Last year the Dallas Cowboys had the highest-scoring offense in the NFL. And if that wasn’t cool enough, their defense led the entire league in takeaways. The offense scored and the defense took the ball away. Both sides did their part and it worked out pretty well.
Things are not going down like that this season. The Cowboys offense has only averaged 17.8 points per game, ranking them sixth-worst in the league. And if that wasn’t sad enough, takeaways have been a little scarce this year as their four turnovers are ranked 21st in the league. So, without the offense scoring, and without the defense producing takeaways, how has this Cowboys team managed to get off to the same 3-1 start they had a year ago?
The easy answer is the defense. It’s also the correct answer. Make no mistake about it, the defense has been sensational. Despite the takeaways not being there, there are so many other nutritional stats to choose from. In fact, let’s have ourselves a little snack, shall we?

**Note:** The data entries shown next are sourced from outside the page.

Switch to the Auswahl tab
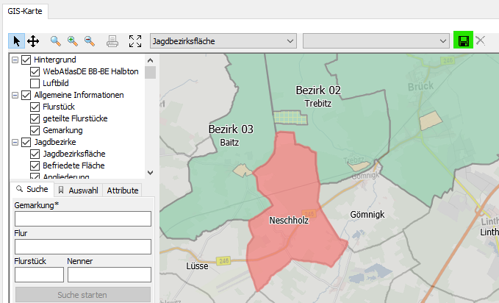Screen dimensions: 499x303 pyautogui.click(x=78, y=190)
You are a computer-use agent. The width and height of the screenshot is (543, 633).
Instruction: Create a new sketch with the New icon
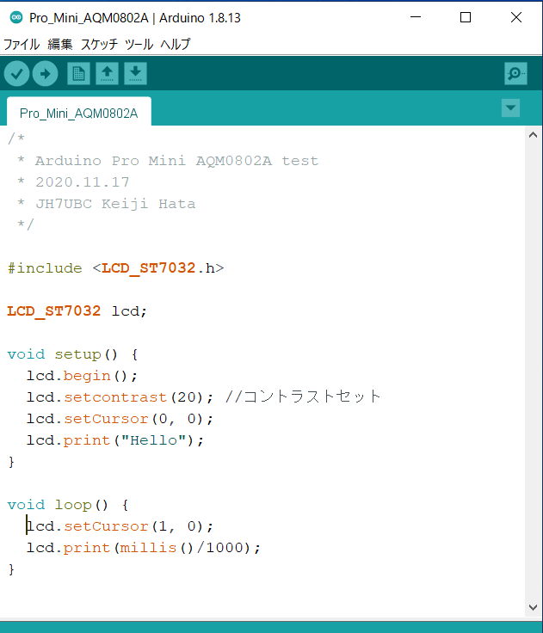click(78, 74)
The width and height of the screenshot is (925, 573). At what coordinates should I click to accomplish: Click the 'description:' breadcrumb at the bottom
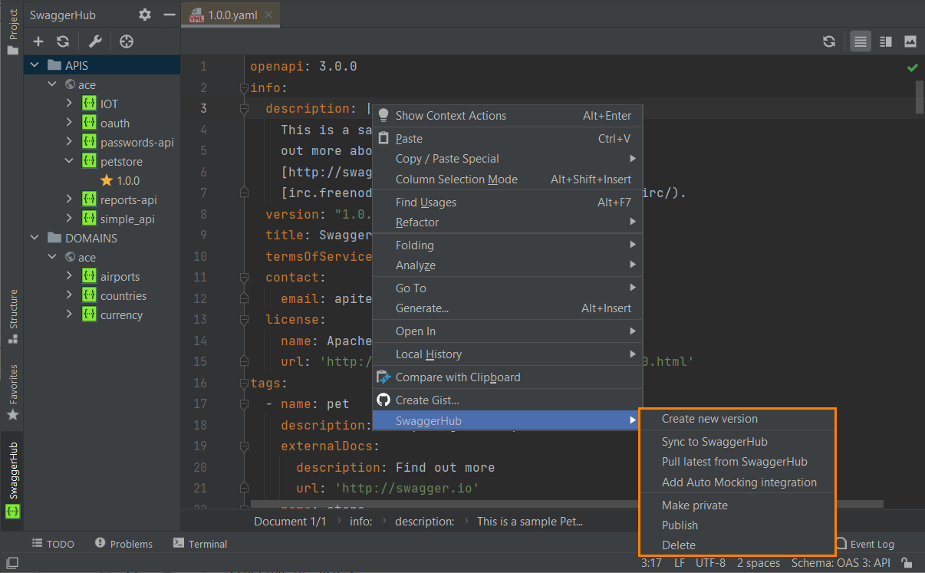(x=425, y=521)
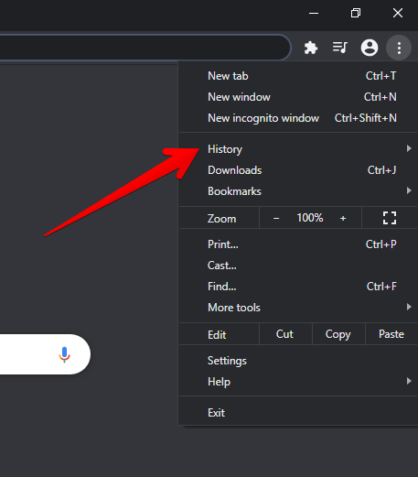Select New incognito window
The image size is (418, 477).
coord(297,118)
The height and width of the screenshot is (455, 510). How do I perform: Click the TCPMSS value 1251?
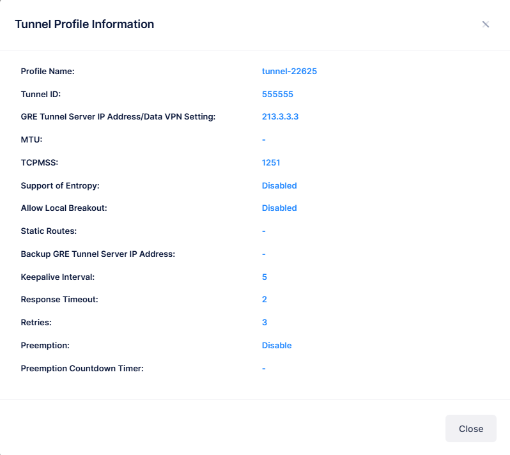(271, 162)
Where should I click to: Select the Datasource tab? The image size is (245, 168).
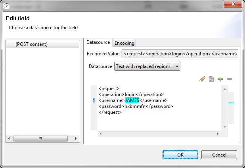(98, 42)
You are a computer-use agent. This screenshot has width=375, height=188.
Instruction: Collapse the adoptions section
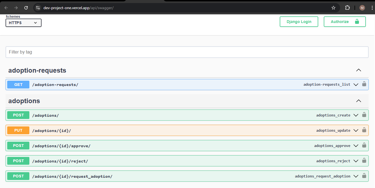pyautogui.click(x=359, y=101)
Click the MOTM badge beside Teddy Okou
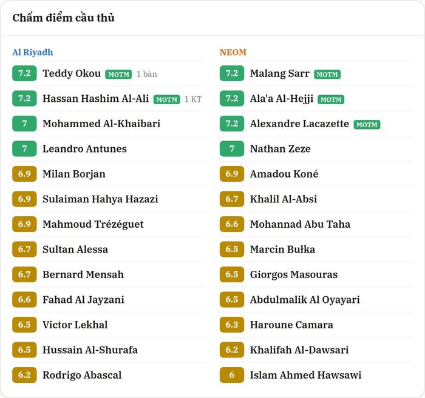425x398 pixels. click(118, 75)
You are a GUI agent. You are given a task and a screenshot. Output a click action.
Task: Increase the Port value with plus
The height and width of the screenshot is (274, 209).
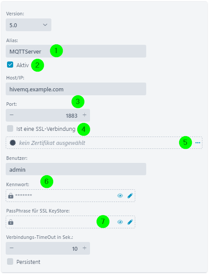tap(85, 115)
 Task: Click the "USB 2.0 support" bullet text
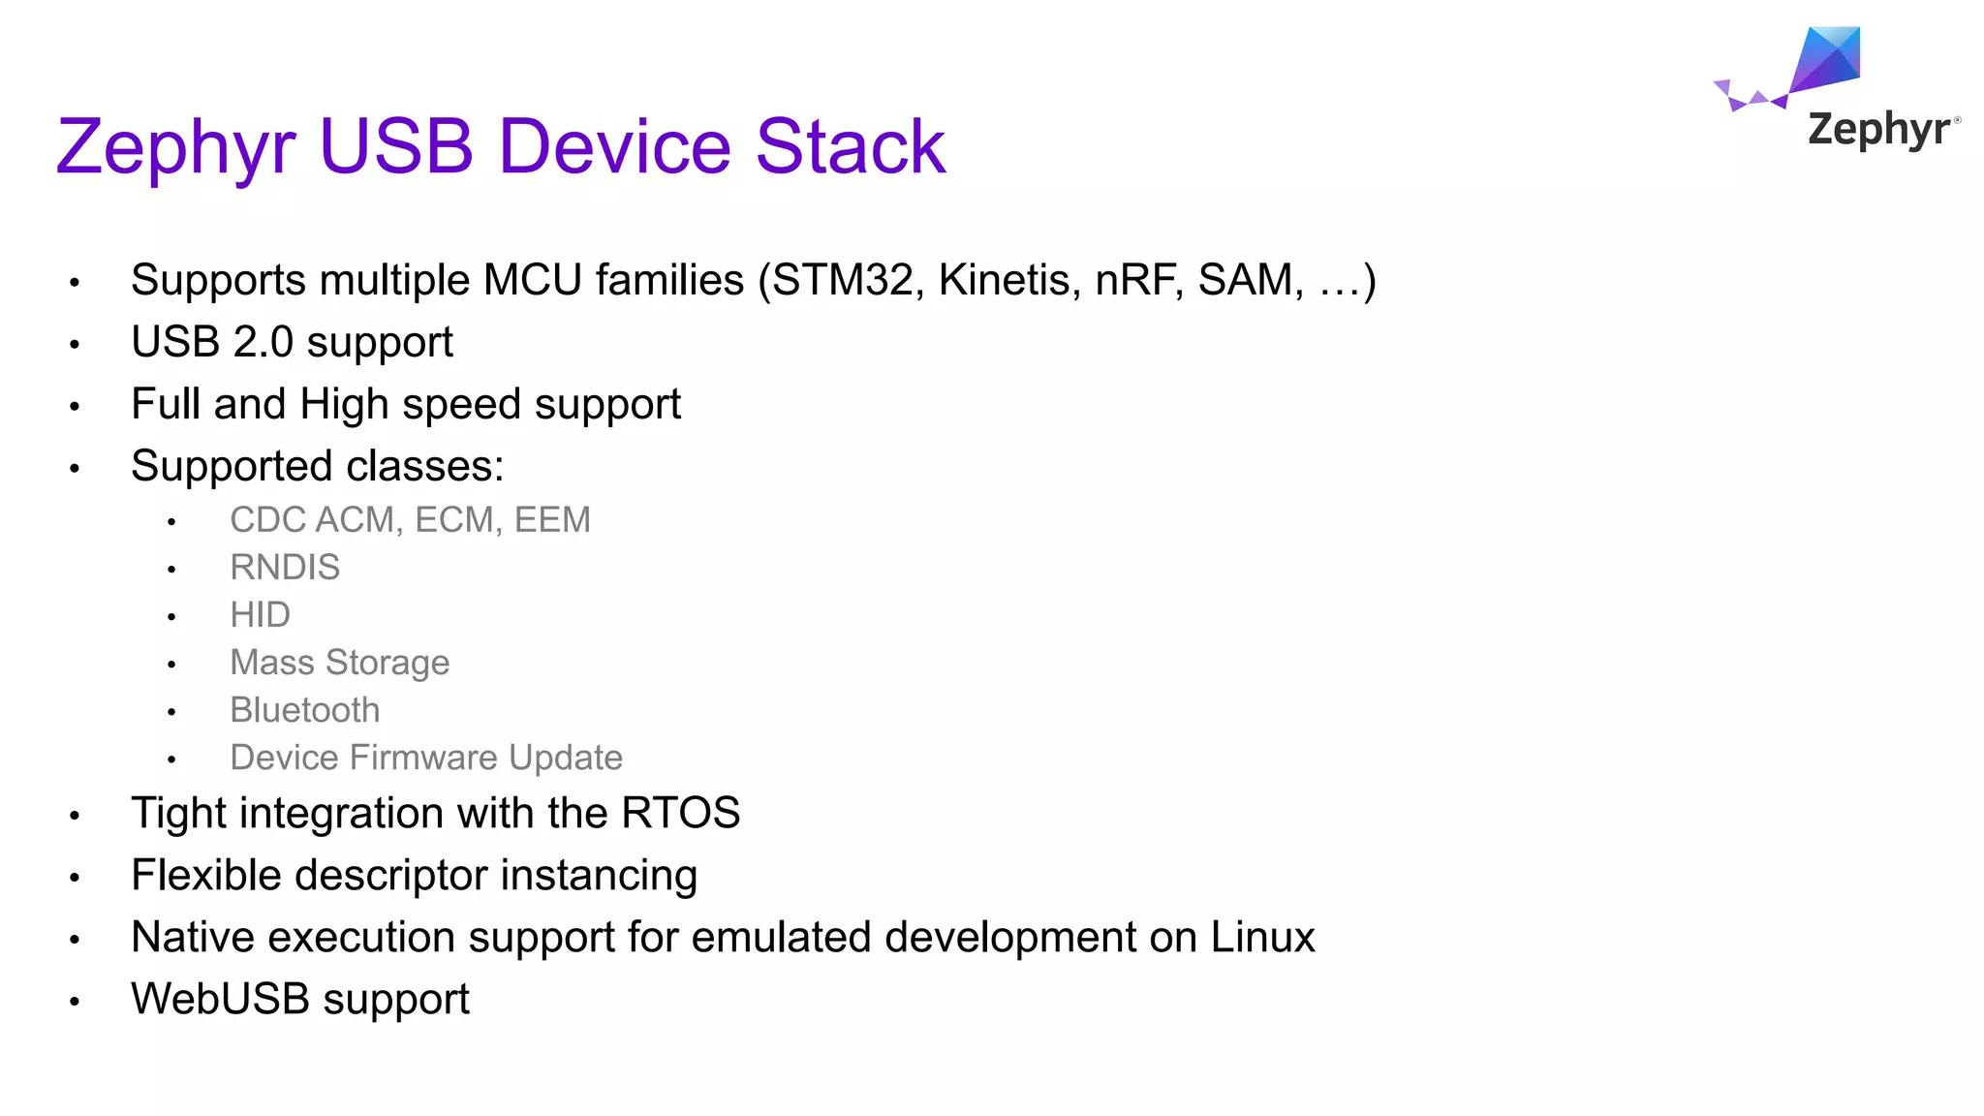[x=292, y=342]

- They are third-best in points allowed at 15.2 points per game
- They are second-best in sacks with 15
- They give up the second-fewest yards per play this season
- They are one of two teams (49ers) who haven’t allowed 20 points in a game this year
- They haven’t allowed more than one touchdown in any game this season
Hold on, let me take a breath...
- The defense has allowed the fewest red zone opportunities with seven
- They induce the second-most penalties from the opposing offense with 7.8 per game
- They are ranked fifth in DVOA
That’s impressive. All of this great stuff without generating turnovers.

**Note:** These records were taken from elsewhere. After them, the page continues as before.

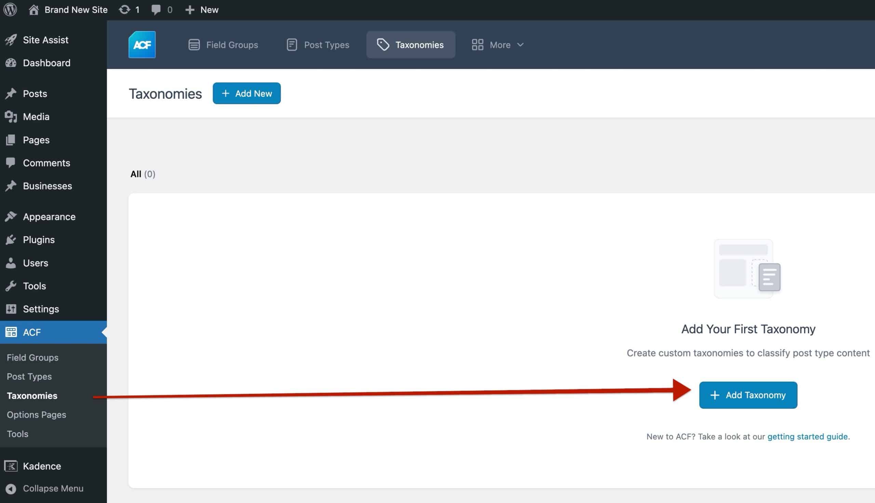Click the WordPress logo icon
The image size is (875, 503).
pos(10,9)
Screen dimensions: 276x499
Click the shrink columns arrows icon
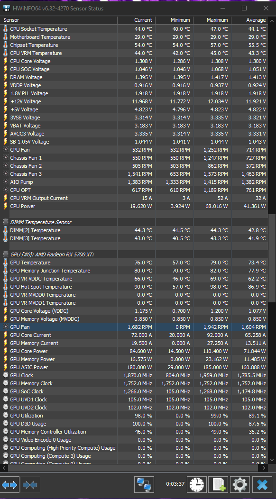tap(30, 485)
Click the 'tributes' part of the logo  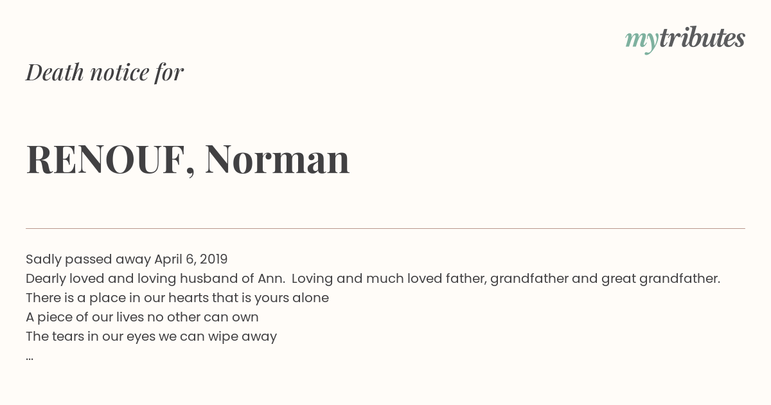pos(702,39)
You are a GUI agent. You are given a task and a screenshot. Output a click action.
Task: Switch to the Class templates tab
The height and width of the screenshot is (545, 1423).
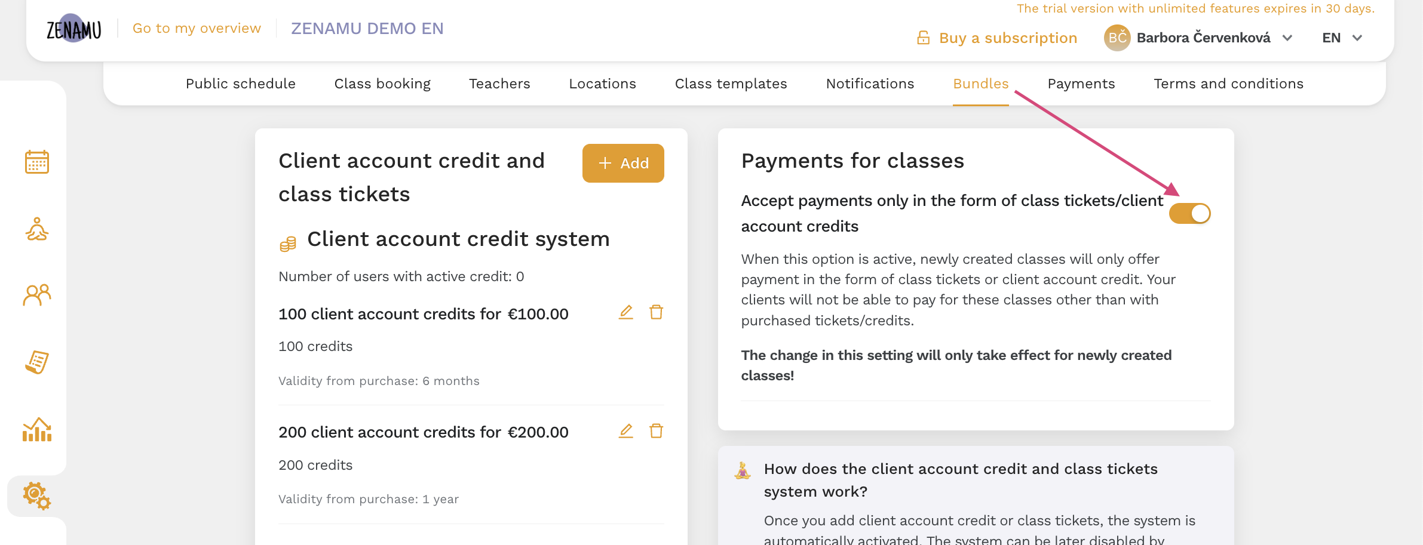coord(731,84)
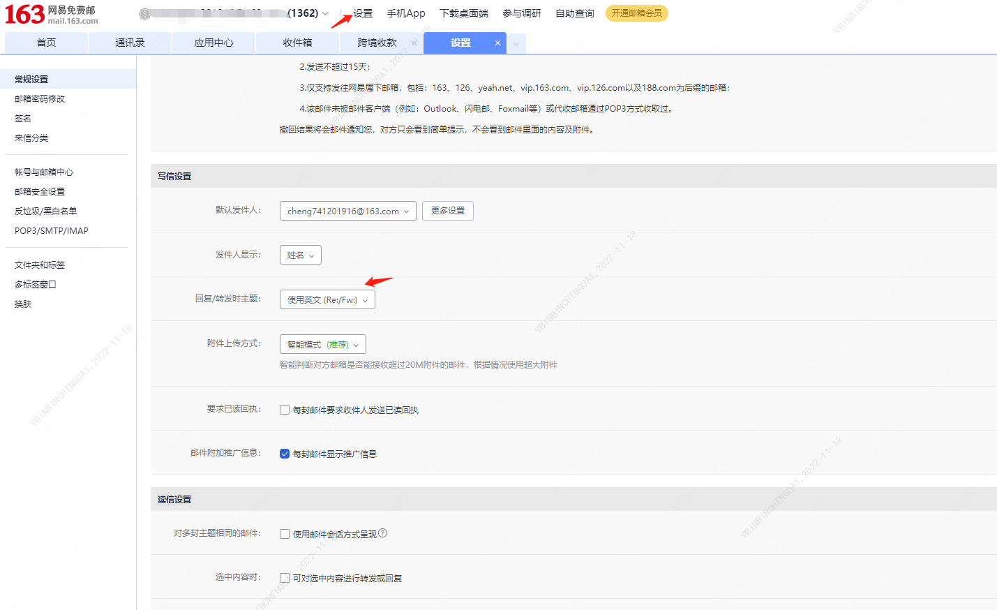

Back in June, we made a claim that the inevitable turnover regression wasn’t going to slow this defense down and that the team could still be successful without all those takeaways. The basis of this claim was that the team had a history of winning games that were not correlated to defensive takeaways, but more so to the points the defense allowed.
Every double-digit win season the Cowboys have had over the last 20 years has been when the defense finished in the upper half in points allowed, with most of them coming with a top seven or better finish.
Our article went on to proclaim that takeaways lined up a lot better with how many points the Cowboys offense was scoring than it did with the number of points their defense allowed. Basically, when the Cowboys offense was lighting it up like they were last year and in 2014, the opportunities for turnovers were plentiful and the Cowboys defense took full advantage. This season, the offense is not lighting it up. As we mentioned above, they have scored the sixth-fewest points in the NFL this season, so it shouldn’t be too surprising to see their takeaways be few and far between.
Despite the lack of offensive production, we have to praise them for one very important accomplishment - they don’t turn over the ball. The Cowboys have only committed two turnovers this season, a Dak Prescott interception and a Dalton Schultz fumble. This ties them for first in the league in giveaways. Not giving away the ball keeps opposing teams from having a short field. It also keeps points on the board even if the drives don’t result in touchdowns. Even though backup quarterback Cooper Rush has had a few throws that could’ve been picked off, he’s the only NFL quarterback this season who has thrown multiple touchdown passes without throwing a single interception.
The defense deserves all the spoils. They are fantastic. But the offense has been good enough without producing self-inflicted wounds that would otherwise make it difficult to win football games. And that deserves some credit.